*Exercise goal*
Only one stretch of the data is wanted: the line containing "Toggle auto scale A on price pane", the line containing "Screen dimensions: 1316x900", and every line between them, copied exactly.

*Record excerpts*

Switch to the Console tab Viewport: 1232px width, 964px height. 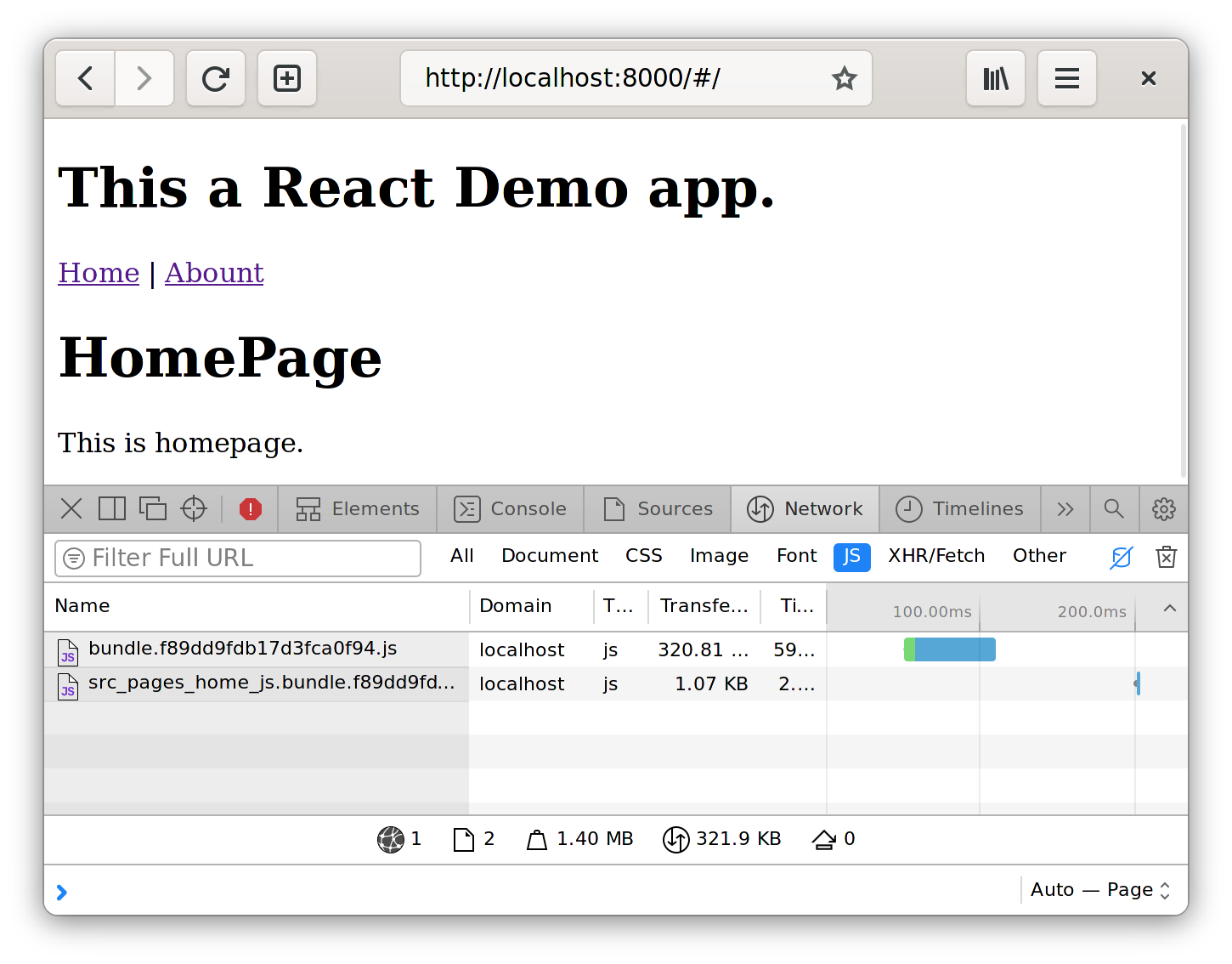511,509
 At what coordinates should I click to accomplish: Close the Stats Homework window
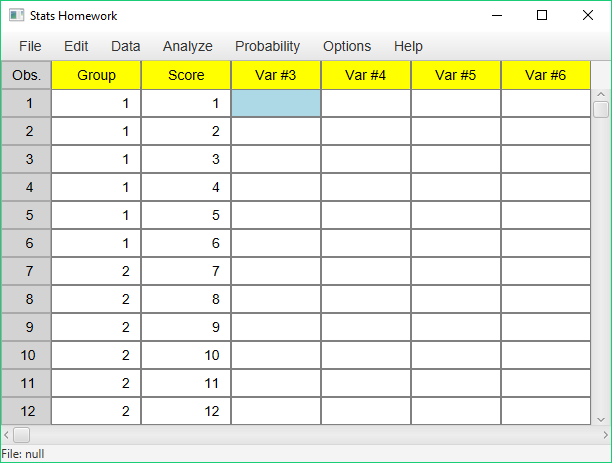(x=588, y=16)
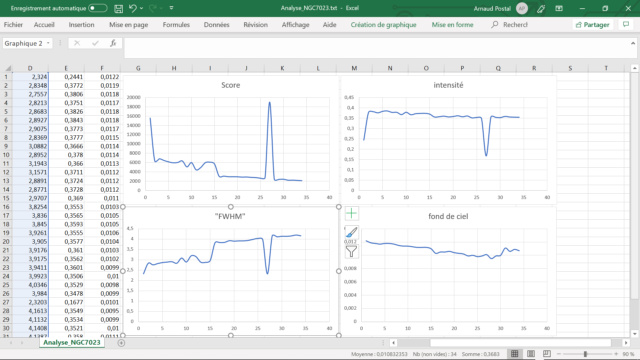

--

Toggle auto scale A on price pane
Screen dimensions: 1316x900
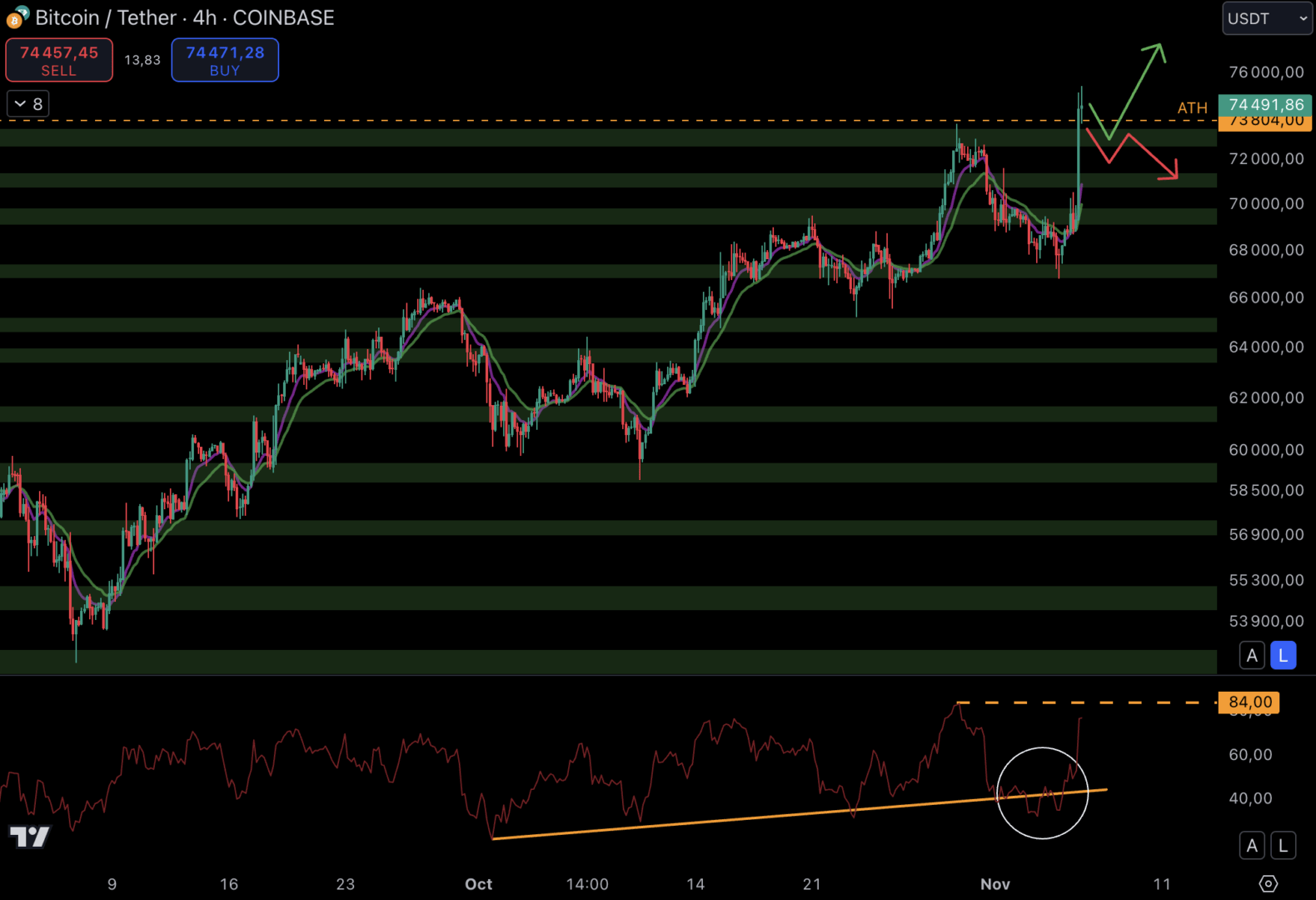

==

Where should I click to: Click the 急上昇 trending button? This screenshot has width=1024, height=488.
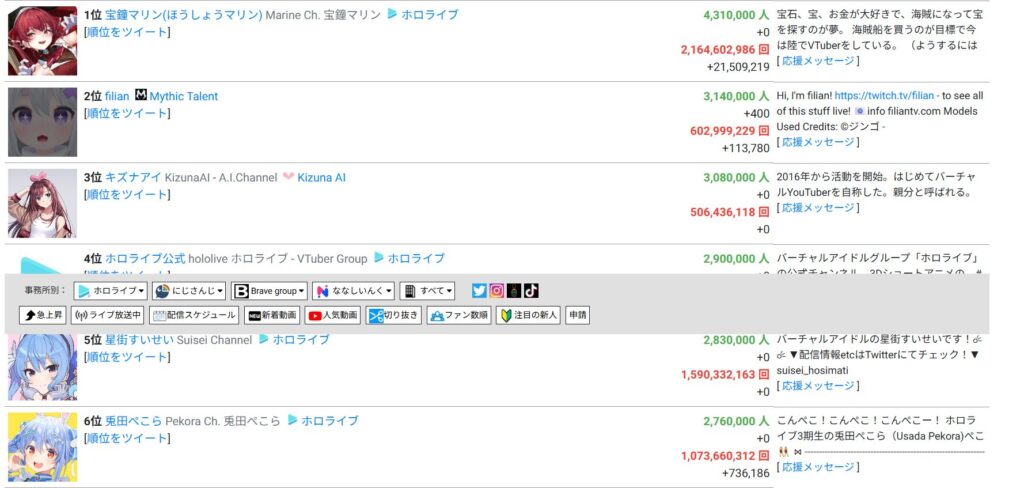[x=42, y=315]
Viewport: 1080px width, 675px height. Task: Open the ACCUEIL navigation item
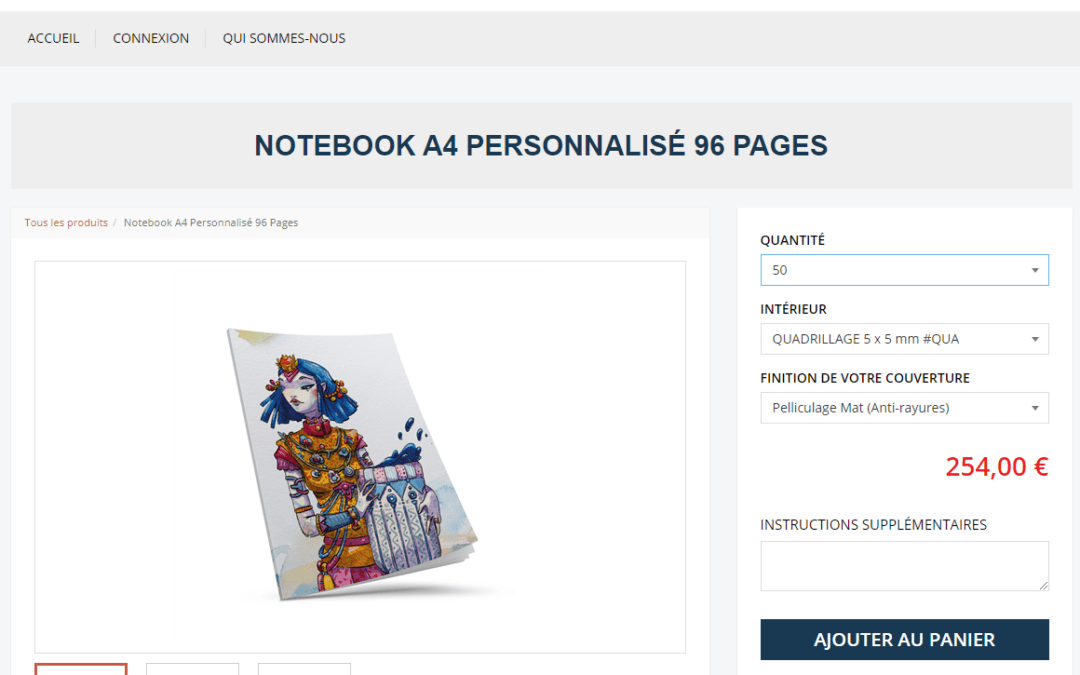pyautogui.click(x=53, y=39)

*Result*
Toggle auto scale A on price pane
Screen dimensions: 1316x900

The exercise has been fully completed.